Most of the time the mortgage is a joint account, at the time of divorce it is usually awarded to one party or the other in the divorce decree. If this is not handled properly, the person that did not get to keep the house can suffer the effects of late payments that there ex-spouse is making or any other bad credit marks associated with the house, including foreclosure. Here are some things you can do prior to the divorce being final.
Ideally you need to sell the house and split the equity. This will not work in all cases. It is best if the selling occurs prior to the divorce being final. If you have an agreement that the ex must sell the house within a certain period of time, they can make it difficult to sell if they are not eager to sell. There won’t be much you can do about it.
If one spouse is going to keep the house after the divorce, insist on them refinancing it in their name only. Ideally, this needs to be prior to the divorce being finalized. Even if it is written into the decree that they must refinance within a certain amount of time, it is not really enforceable.

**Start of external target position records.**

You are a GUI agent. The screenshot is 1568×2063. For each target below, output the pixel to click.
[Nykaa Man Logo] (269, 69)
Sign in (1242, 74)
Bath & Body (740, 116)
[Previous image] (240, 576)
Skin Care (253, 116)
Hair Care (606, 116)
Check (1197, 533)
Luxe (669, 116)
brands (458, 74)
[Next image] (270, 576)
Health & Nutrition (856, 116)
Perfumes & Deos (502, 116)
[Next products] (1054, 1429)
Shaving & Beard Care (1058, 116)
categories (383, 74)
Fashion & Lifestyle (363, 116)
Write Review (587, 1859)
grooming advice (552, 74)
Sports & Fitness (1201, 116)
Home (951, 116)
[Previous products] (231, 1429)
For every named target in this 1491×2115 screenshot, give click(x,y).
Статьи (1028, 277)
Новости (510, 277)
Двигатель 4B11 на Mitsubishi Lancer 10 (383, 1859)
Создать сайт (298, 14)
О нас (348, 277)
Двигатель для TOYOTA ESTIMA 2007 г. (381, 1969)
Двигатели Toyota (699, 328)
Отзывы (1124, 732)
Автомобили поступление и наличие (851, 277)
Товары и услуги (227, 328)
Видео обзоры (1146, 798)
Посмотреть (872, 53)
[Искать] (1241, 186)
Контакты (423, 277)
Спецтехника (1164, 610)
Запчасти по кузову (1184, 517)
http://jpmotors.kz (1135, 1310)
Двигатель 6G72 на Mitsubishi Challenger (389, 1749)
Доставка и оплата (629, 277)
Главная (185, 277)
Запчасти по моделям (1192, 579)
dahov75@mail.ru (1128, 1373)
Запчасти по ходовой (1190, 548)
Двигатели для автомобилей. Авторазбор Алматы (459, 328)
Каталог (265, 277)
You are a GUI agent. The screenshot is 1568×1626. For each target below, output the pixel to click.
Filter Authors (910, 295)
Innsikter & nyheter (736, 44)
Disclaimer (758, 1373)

The worst possible scenario is that selling or refinancing is not an option. This is where most people find themselves when divorcing with children. They will not put the person out of the house that has custody of the children because it would cause undo hardship and in a lot of cases the spouse is unable to qualify for a refinance on their own. You will hear some of the “experts” say that you can file a quit claim deed and relieve yourself of all responsibility of the house, well it doesn’t quite work that way. What you do is actually relieve yourself from ownership but do not relieve yourself from the debt, so filing a quit claim deed is not a good idea. Try to set a time for the ex spouse to sell the home, for example if your children are in their teens try to set the time to sell for when they are over 18 and moved out so as not to cause the hardship on your children. One other thing you should do is notify the mortgage company of the situation, even though it is not going to take you off the loan, you can still have them contact you in the event of a late payment or something and try to do damage control directly with them. This has worked fairly well for me. My ex has made some late payments and they notified me, I talked to them and they have not reported the payments as late on my credit report, but they do on hers. In fact, Wells Fargo has altogether quit reporting any payments to my credit report whether good or bad.